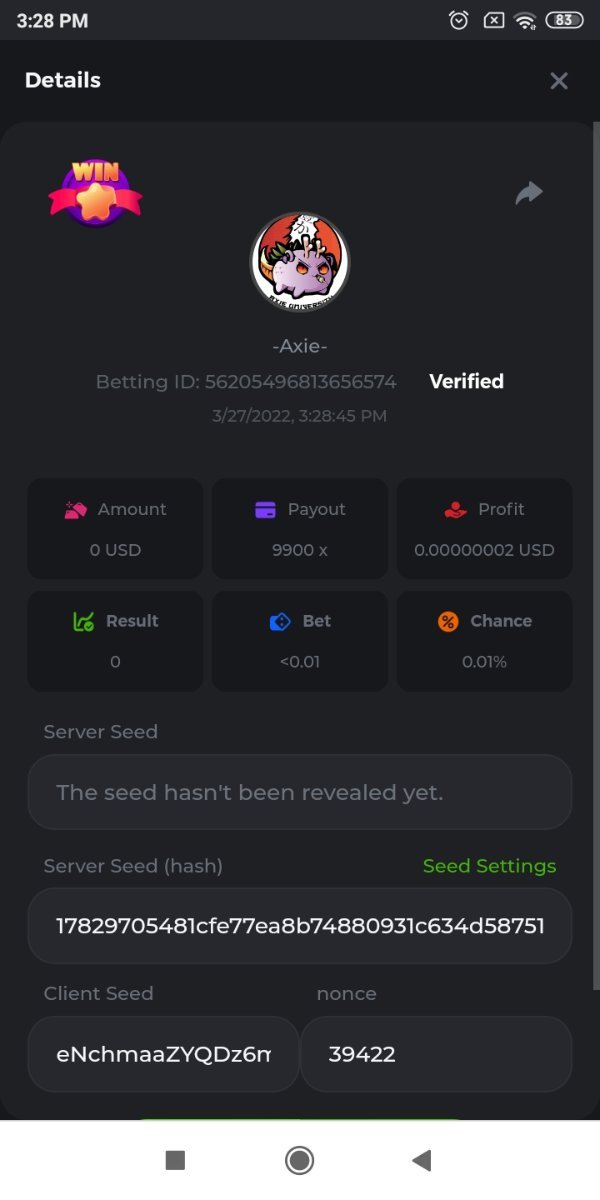The width and height of the screenshot is (600, 1200).
Task: Tap the Verified label
Action: (466, 381)
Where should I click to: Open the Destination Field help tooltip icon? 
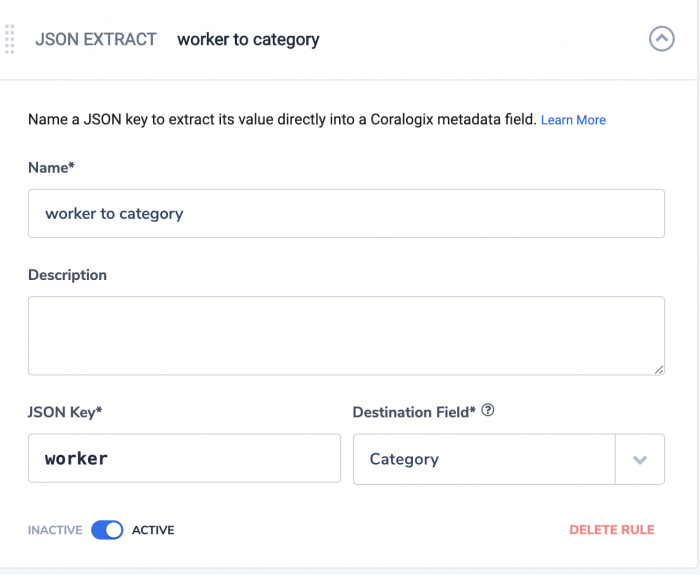click(x=488, y=410)
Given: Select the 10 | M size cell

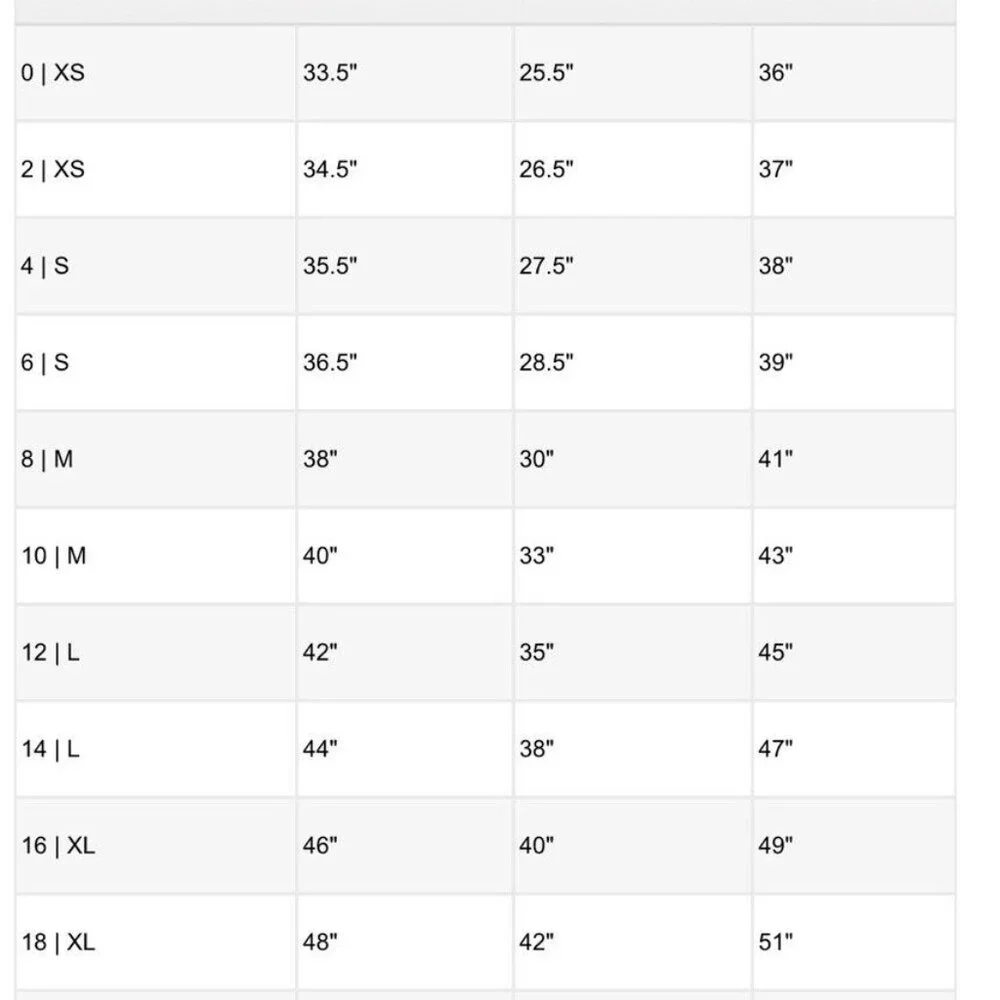Looking at the screenshot, I should 156,556.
● ● ● ● ●
» Stated goal
Please convert the lines from the one containing "Where should I" through the last line into a JSON list of strings, one string per line, skipping any blank lines. Leave the pictures out of the list.

» Problem solution
[
  "Where should I click to: Open the Destination Field help tooltip icon? ",
  "click(x=488, y=410)",
  "Given: Select the 10 | M size cell",
  "Looking at the screenshot, I should 156,556."
]